__Record set__
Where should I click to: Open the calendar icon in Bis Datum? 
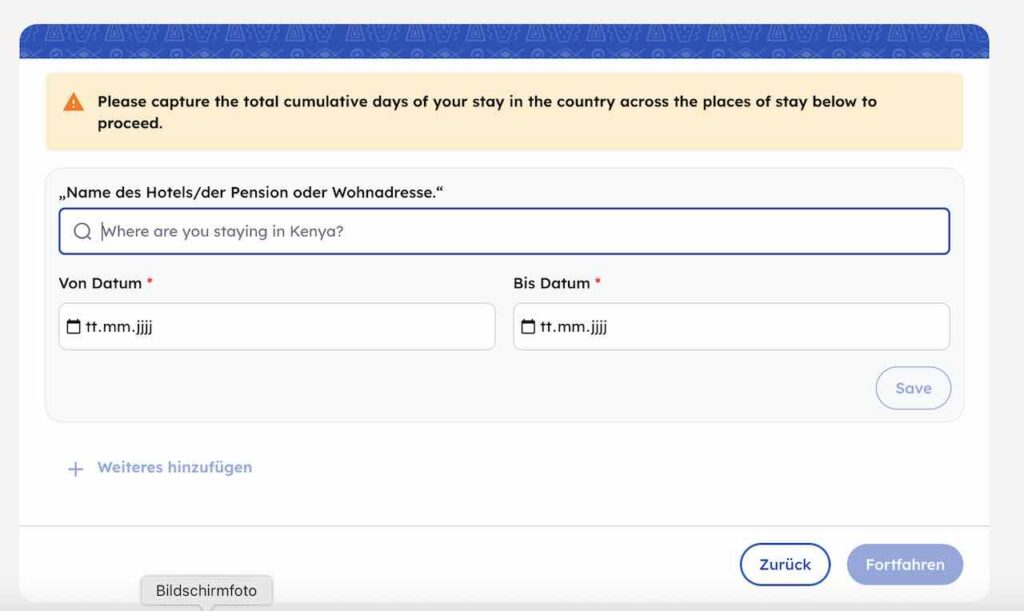click(528, 327)
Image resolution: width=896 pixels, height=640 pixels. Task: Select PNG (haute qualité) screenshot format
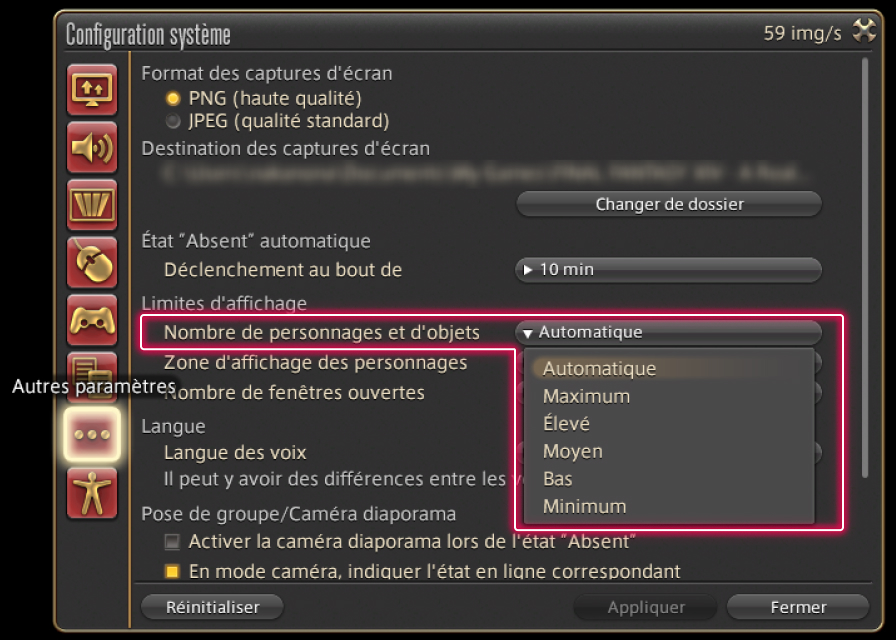coord(174,99)
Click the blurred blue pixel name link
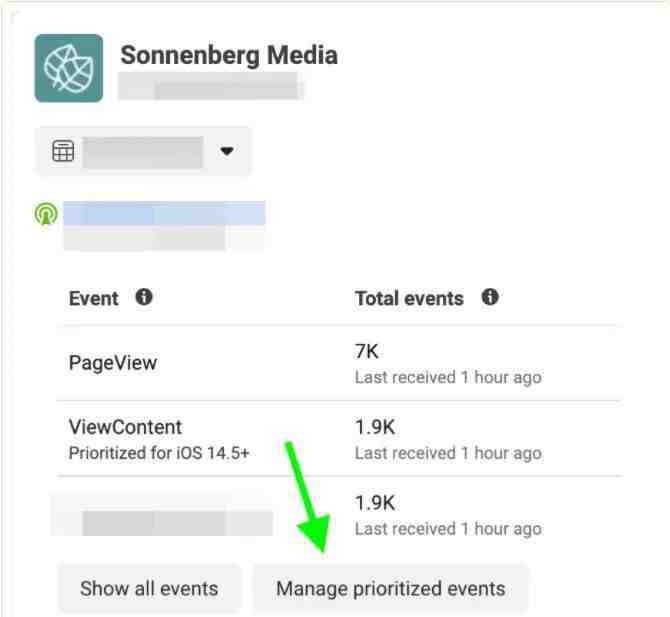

__Assigned task__
Repeat the records in full, exactly as they appear, but with the pictures removed.

__Answer below__
Where should I click to: Open the calendar icon in Bis Datum? 
click(528, 327)
Image resolution: width=896 pixels, height=640 pixels. Task: Select PNG (haute qualité) screenshot format
coord(174,99)
Click the blurred blue pixel name link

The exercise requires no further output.